*** Raw data Section Begins ***

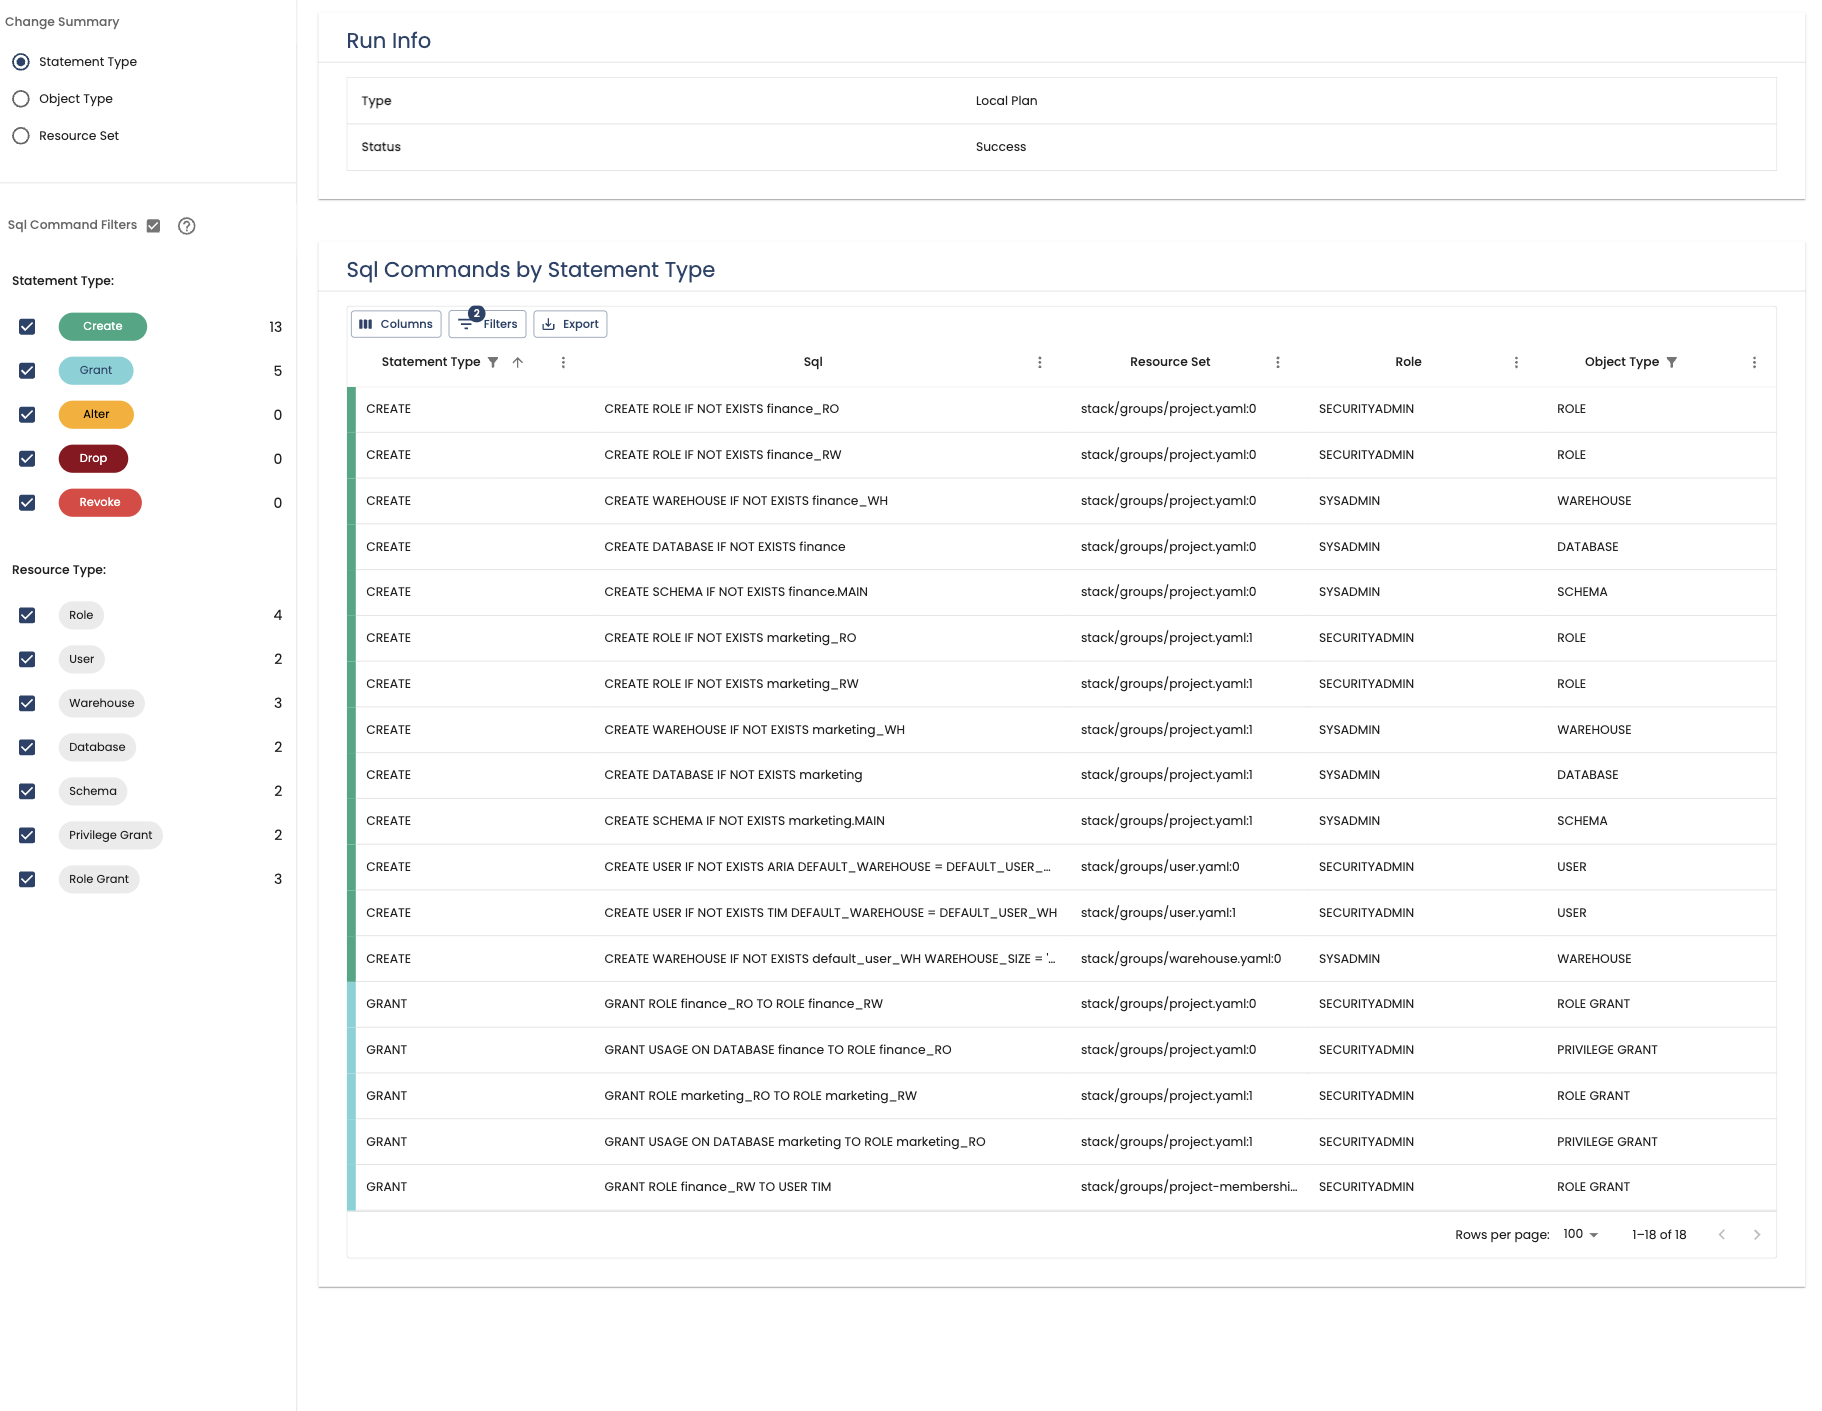Uncheck the Sql Command Filters checkbox

pos(153,225)
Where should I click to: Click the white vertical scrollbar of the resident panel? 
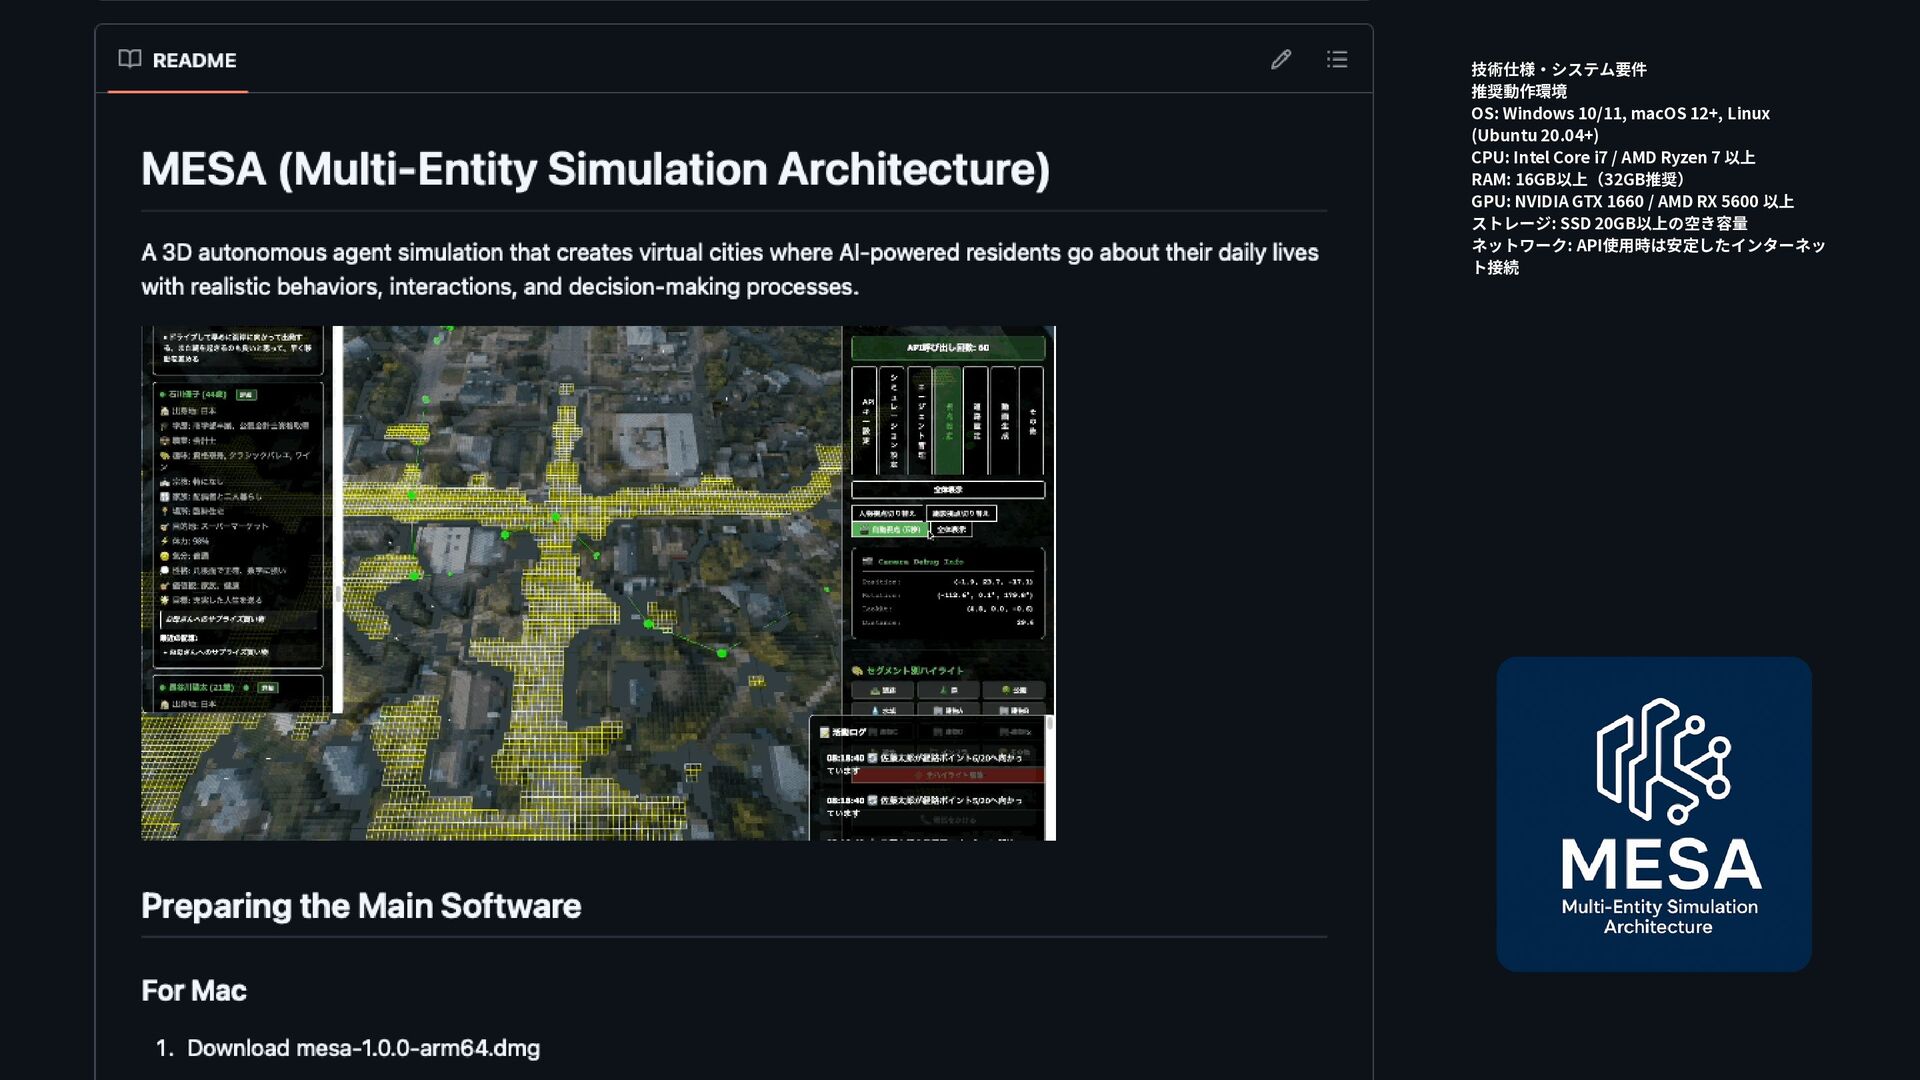tap(338, 520)
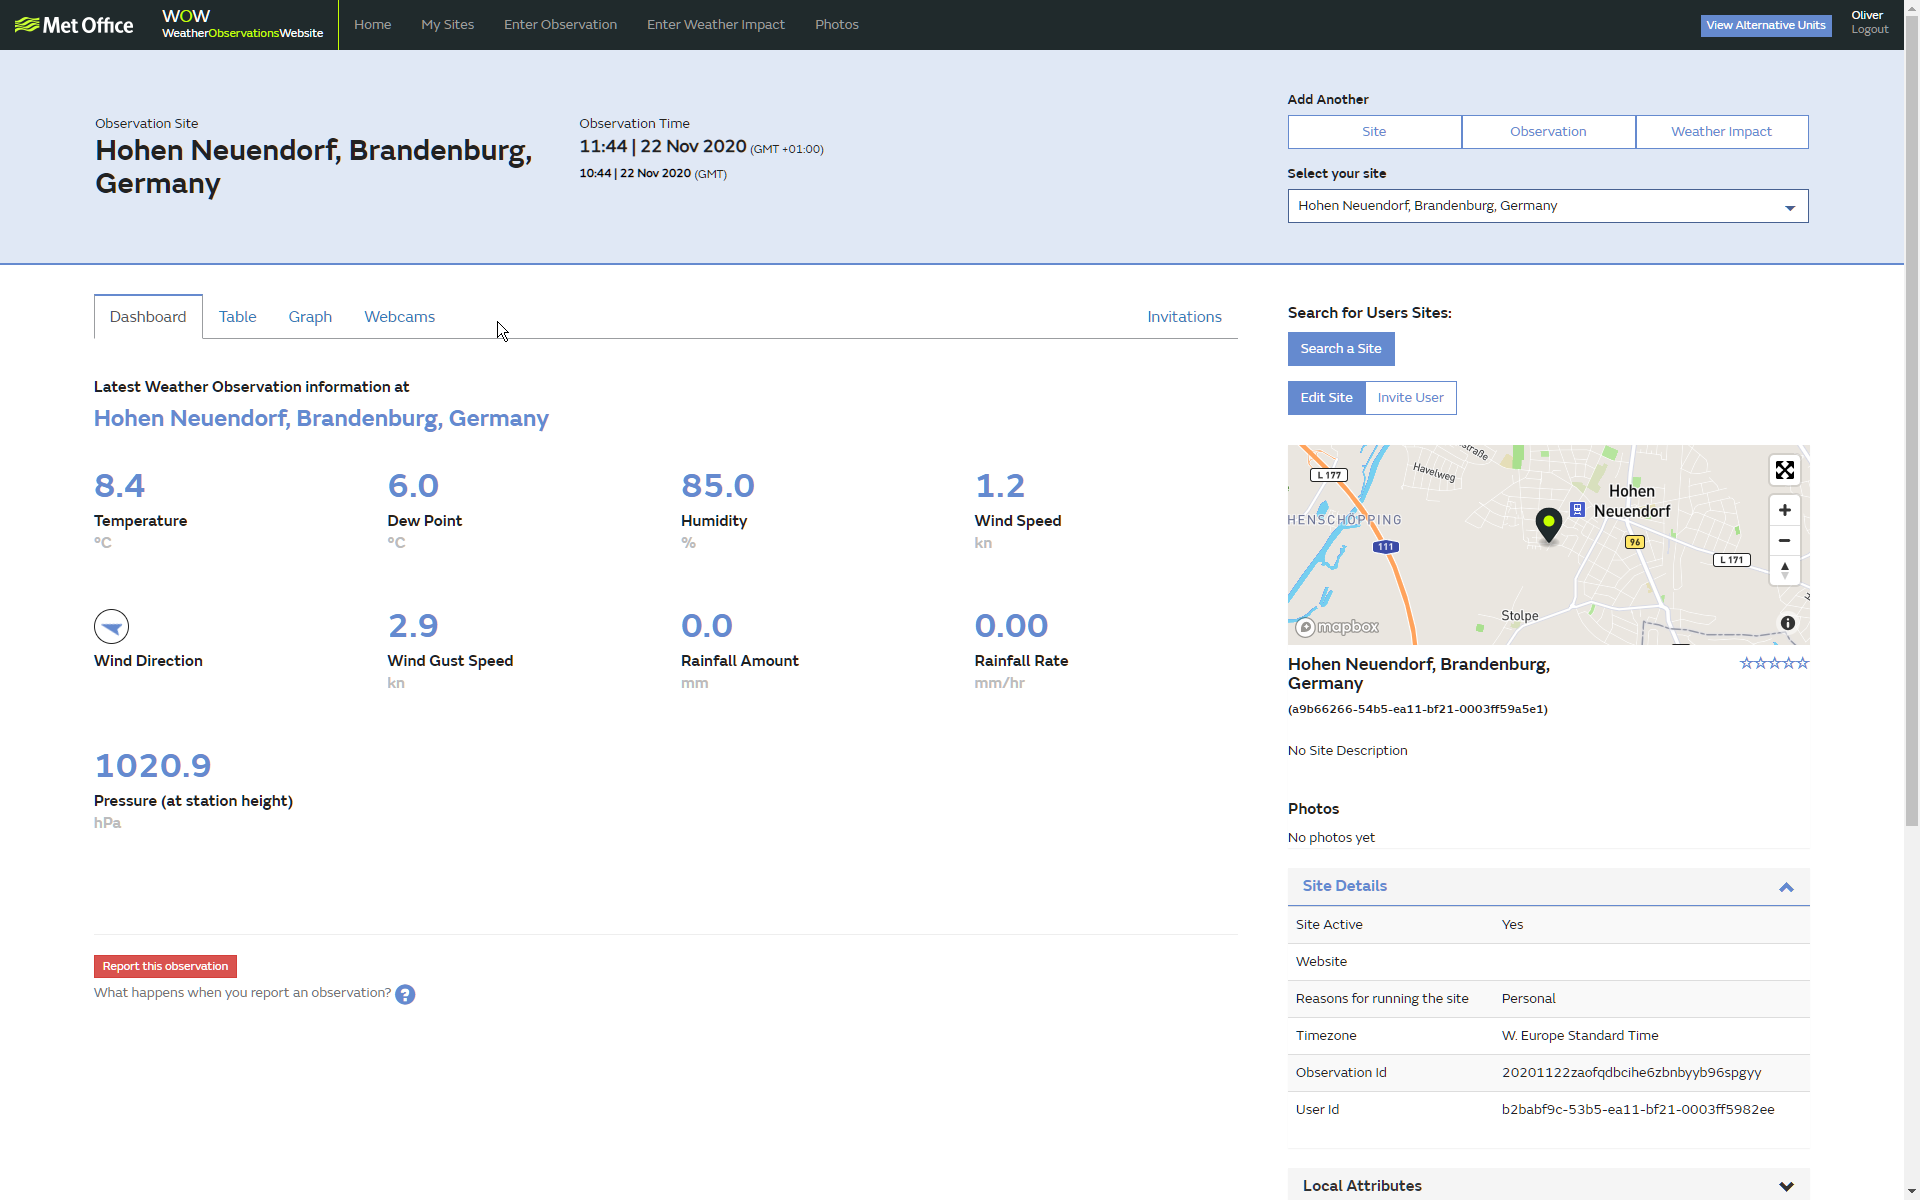Zoom out on the map

1785,540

*** Raw data Section Ends ***

▶ _Your assignment_: Leave every picture out and write out, word for word, the lines from the one that contains "Where should I" through the last line of the records.

▶ _Your solution_:
Where should I click to: Click the white vertical scrollbar of the resident panel? 
tap(338, 520)
Zoom out on the map

1785,540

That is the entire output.